Word and element pointing entries:
#####
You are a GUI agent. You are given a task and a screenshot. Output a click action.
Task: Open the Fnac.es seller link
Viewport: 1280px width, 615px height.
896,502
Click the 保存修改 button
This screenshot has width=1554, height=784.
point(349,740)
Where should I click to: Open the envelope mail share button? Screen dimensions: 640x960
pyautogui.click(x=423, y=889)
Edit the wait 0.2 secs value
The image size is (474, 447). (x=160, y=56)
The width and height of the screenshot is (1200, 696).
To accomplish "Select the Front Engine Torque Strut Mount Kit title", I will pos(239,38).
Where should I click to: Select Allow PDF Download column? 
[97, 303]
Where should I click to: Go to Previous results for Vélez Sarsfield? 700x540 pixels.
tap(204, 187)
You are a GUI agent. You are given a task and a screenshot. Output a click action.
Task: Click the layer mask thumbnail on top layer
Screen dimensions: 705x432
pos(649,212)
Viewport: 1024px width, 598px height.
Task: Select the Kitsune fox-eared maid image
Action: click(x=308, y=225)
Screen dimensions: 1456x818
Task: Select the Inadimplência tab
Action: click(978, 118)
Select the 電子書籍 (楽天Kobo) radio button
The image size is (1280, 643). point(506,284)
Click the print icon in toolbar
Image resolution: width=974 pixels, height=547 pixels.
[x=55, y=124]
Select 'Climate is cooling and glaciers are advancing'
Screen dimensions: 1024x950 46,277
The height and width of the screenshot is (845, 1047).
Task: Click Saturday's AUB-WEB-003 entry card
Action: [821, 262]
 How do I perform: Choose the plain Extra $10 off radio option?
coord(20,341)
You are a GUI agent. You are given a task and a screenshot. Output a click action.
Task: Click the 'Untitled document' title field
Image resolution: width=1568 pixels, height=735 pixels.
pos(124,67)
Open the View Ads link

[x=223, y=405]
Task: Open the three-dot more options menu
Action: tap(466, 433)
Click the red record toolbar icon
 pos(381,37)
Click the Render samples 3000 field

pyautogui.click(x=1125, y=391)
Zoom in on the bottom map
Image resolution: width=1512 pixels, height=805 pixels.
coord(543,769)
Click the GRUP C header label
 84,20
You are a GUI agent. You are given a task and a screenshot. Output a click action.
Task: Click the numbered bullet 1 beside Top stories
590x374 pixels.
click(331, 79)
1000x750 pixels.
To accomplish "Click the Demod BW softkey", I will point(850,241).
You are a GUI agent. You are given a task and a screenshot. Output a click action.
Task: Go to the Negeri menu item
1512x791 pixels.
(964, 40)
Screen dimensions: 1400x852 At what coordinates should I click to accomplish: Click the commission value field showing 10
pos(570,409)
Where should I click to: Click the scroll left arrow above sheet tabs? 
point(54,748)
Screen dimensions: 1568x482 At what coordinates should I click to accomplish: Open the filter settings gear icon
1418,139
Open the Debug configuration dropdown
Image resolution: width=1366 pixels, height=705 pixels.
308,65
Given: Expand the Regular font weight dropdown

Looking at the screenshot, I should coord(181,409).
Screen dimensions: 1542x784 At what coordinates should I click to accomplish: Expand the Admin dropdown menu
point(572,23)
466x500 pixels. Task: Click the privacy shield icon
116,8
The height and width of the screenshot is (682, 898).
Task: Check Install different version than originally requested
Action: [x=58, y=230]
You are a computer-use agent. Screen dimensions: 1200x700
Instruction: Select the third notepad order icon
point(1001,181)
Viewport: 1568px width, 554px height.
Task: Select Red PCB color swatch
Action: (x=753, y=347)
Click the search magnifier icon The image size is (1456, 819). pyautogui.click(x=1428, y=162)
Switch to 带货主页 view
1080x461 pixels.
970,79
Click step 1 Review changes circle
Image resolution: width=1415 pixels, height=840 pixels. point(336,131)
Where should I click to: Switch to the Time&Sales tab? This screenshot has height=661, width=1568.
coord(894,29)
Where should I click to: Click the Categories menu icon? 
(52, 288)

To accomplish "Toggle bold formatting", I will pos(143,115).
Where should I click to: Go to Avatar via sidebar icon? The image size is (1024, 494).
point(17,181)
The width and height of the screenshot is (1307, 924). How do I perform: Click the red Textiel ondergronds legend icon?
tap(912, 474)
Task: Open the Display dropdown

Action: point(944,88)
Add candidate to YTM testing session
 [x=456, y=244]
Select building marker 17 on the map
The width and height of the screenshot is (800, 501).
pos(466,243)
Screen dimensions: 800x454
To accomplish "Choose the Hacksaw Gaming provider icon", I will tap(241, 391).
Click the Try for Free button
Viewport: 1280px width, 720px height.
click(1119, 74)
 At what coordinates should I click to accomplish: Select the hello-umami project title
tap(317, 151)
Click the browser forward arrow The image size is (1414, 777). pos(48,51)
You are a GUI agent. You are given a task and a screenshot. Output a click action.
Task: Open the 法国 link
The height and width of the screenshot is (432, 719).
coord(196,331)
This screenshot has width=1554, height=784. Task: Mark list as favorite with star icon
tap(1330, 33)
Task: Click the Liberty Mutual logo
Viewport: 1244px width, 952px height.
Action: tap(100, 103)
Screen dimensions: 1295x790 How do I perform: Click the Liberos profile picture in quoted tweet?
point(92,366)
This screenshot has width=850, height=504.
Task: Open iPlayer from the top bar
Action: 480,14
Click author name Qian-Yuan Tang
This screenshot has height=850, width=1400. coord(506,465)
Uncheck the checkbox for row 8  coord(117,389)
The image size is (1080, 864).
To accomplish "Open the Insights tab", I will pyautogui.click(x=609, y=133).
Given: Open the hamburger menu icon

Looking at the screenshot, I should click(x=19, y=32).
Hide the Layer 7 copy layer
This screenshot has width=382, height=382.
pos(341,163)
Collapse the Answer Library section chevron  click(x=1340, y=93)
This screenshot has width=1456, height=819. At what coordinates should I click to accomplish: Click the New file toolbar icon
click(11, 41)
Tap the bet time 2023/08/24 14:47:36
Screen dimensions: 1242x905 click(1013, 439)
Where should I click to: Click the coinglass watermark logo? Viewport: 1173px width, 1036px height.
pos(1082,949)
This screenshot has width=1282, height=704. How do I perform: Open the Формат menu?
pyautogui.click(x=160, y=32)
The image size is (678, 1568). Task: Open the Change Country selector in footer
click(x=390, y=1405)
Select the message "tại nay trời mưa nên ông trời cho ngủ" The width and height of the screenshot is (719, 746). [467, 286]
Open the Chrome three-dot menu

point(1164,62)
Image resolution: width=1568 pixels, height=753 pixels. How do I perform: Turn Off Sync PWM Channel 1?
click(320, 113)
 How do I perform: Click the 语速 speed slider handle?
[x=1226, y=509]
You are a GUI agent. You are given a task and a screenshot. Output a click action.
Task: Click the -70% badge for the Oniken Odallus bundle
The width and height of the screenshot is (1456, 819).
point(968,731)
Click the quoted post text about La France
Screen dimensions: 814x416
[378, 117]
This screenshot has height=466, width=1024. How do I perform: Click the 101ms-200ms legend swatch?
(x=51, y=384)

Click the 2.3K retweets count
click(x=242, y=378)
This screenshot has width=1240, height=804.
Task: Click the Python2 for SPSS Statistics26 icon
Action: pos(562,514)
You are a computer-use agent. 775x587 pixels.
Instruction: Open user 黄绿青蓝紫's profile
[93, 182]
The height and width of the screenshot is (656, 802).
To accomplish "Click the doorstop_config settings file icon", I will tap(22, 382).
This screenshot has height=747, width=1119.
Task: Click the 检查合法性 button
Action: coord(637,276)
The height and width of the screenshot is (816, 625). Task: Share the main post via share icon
#####
● DO THIS
Substitute "screen agent" for every occurrence of "GUI agent" in the rows above, keeping everything else the same.

● RESULT OF THIS EXERCISE
You are a screen agent. You are given a task and a screenshot. Output a click action.
Task: Open the Fnac.es seller link
Viewport: 1280px width, 615px height.
896,502
Click the 保存修改 button
This screenshot has width=1554, height=784.
point(349,740)
Where should I click to: Open the envelope mail share button? Screen dimensions: 640x960
pyautogui.click(x=423, y=889)
Edit the wait 0.2 secs value
The image size is (474, 447). (x=160, y=56)
The width and height of the screenshot is (1200, 696).
To accomplish "Select the Front Engine Torque Strut Mount Kit title", I will pos(239,38).
Where should I click to: Select Allow PDF Download column? 
[97, 303]
Where should I click to: Go to Previous results for Vélez Sarsfield? 700x540 pixels.
tap(204, 187)
You are a screen agent. You are given a task and a screenshot. Output a click action.
Task: Click the layer mask thumbnail on top layer
Screen dimensions: 705x432
pos(649,212)
Viewport: 1024px width, 598px height.
Task: Select the Kitsune fox-eared maid image
Action: click(x=308, y=225)
Screen dimensions: 1456x818
Task: Select the Inadimplência tab
Action: click(978, 118)
Select the 電子書籍 (楽天Kobo) radio button
The image size is (1280, 643). point(506,284)
Click the print icon in toolbar
Image resolution: width=974 pixels, height=547 pixels.
[x=55, y=124]
Select 'Climate is cooling and glaciers are advancing'
Screen dimensions: 1024x950 46,277
The height and width of the screenshot is (845, 1047).
Task: Click Saturday's AUB-WEB-003 entry card
Action: [821, 262]
 How do I perform: Choose the plain Extra $10 off radio option?
coord(20,341)
You are a screen agent. You are given a task and a screenshot. Output a click action.
Task: Click the 'Untitled document' title field
Image resolution: width=1568 pixels, height=735 pixels.
pos(124,67)
Open the View Ads link

[x=223, y=405]
Task: Open the three-dot more options menu
Action: tap(466, 433)
Click the red record toolbar icon
 pos(381,37)
Click the Render samples 3000 field

pyautogui.click(x=1125, y=391)
Zoom in on the bottom map
Image resolution: width=1512 pixels, height=805 pixels.
coord(543,769)
Click the GRUP C header label
 84,20
You are a screen agent. You are given a task and a screenshot. Output a click action.
Task: Click the numbered bullet 1 beside Top stories
590x374 pixels.
click(331, 79)
1000x750 pixels.
To accomplish "Click the Demod BW softkey", I will point(850,241).
You are a screen agent. You are given a task and a screenshot. Output a click action.
Task: Go to the Negeri menu item
1512x791 pixels.
(964, 40)
Screen dimensions: 1400x852 At what coordinates should I click to accomplish: Click the commission value field showing 10
pos(570,409)
Where should I click to: Click the scroll left arrow above sheet tabs? 
point(54,748)
Screen dimensions: 1568x482 At what coordinates should I click to accomplish: Open the filter settings gear icon
1418,139
Open the Debug configuration dropdown
Image resolution: width=1366 pixels, height=705 pixels.
308,65
Given: Expand the Regular font weight dropdown

Looking at the screenshot, I should coord(181,409).
Screen dimensions: 1542x784 At what coordinates should I click to accomplish: Expand the Admin dropdown menu
point(572,23)
466x500 pixels. Task: Click the privacy shield icon
116,8
The height and width of the screenshot is (682, 898).
Task: Check Install different version than originally requested
Action: [x=58, y=230]
You are a computer-use agent. Screen dimensions: 1200x700
Instruction: Select the third notepad order icon
point(1001,181)
Viewport: 1568px width, 554px height.
Task: Select Red PCB color swatch
Action: (x=753, y=347)
Click the search magnifier icon The image size is (1456, 819). pyautogui.click(x=1428, y=162)
Switch to 带货主页 view
1080x461 pixels.
970,79
Click step 1 Review changes circle
Image resolution: width=1415 pixels, height=840 pixels. point(336,131)
Where should I click to: Switch to the Time&Sales tab? This screenshot has height=661, width=1568.
coord(894,29)
Where should I click to: Click the Categories menu icon? 
(52, 288)

To accomplish "Toggle bold formatting", I will pos(143,115).
Where should I click to: Go to Avatar via sidebar icon? The image size is (1024, 494).
point(17,181)
The width and height of the screenshot is (1307, 924). How do I perform: Click the red Textiel ondergronds legend icon?
tap(912, 474)
Task: Open the Display dropdown

Action: point(944,88)
Add candidate to YTM testing session
 [x=456, y=244]
Select building marker 17 on the map
The width and height of the screenshot is (800, 501).
pos(466,243)
Screen dimensions: 800x454
To accomplish "Choose the Hacksaw Gaming provider icon", I will tap(241, 391).
Click the Try for Free button
Viewport: 1280px width, 720px height.
click(1119, 74)
 At what coordinates should I click to accomplish: Select the hello-umami project title
tap(317, 151)
Click the browser forward arrow The image size is (1414, 777). pos(48,51)
You are a screen agent. You are given a task and a screenshot. Output a click action.
Task: Open the 法国 link
The height and width of the screenshot is (432, 719).
coord(196,331)
This screenshot has width=1554, height=784. Task: Mark list as favorite with star icon
tap(1330, 33)
Task: Click the Liberty Mutual logo
Viewport: 1244px width, 952px height.
Action: tap(100, 103)
Screen dimensions: 1295x790 How do I perform: Click the Liberos profile picture in quoted tweet?
point(92,366)
This screenshot has width=850, height=504.
Task: Open iPlayer from the top bar
Action: 480,14
Click author name Qian-Yuan Tang
This screenshot has height=850, width=1400. coord(506,465)
Uncheck the checkbox for row 8  coord(117,389)
The image size is (1080, 864).
To accomplish "Open the Insights tab", I will pyautogui.click(x=609, y=133).
Given: Open the hamburger menu icon

Looking at the screenshot, I should click(x=19, y=32).
Hide the Layer 7 copy layer
This screenshot has width=382, height=382.
pos(341,163)
Collapse the Answer Library section chevron  click(x=1340, y=93)
This screenshot has width=1456, height=819. At what coordinates should I click to accomplish: Click the New file toolbar icon
click(11, 41)
Tap the bet time 2023/08/24 14:47:36
Screen dimensions: 1242x905 click(1013, 439)
Where should I click to: Click the coinglass watermark logo? Viewport: 1173px width, 1036px height.
pos(1082,949)
This screenshot has width=1282, height=704. How do I perform: Open the Формат menu?
pyautogui.click(x=160, y=32)
The image size is (678, 1568). Task: Open the Change Country selector in footer
click(x=390, y=1405)
Select the message "tại nay trời mưa nên ông trời cho ngủ" The width and height of the screenshot is (719, 746). [467, 286]
Open the Chrome three-dot menu

point(1164,62)
Image resolution: width=1568 pixels, height=753 pixels. How do I perform: Turn Off Sync PWM Channel 1?
click(320, 113)
 How do I perform: Click the 语速 speed slider handle?
[x=1226, y=509]
You are a screen agent. You are given a task and a screenshot. Output a click action.
Task: Click the -70% badge for the Oniken Odallus bundle
The width and height of the screenshot is (1456, 819).
point(968,731)
Click the quoted post text about La France
Screen dimensions: 814x416
[378, 117]
This screenshot has height=466, width=1024. How do I perform: Click the 101ms-200ms legend swatch?
(x=51, y=384)

Click the 2.3K retweets count
click(x=242, y=378)
This screenshot has width=1240, height=804.
Task: Click the Python2 for SPSS Statistics26 icon
Action: pos(562,514)
You are a computer-use agent. 775x587 pixels.
Instruction: Open user 黄绿青蓝紫's profile
[93, 182]
The height and width of the screenshot is (656, 802).
To accomplish "Click the doorstop_config settings file icon", I will tap(22, 382).
This screenshot has height=747, width=1119.
Task: Click the 检查合法性 button
Action: coord(637,276)
The height and width of the screenshot is (816, 625). Task: Share the main post via share icon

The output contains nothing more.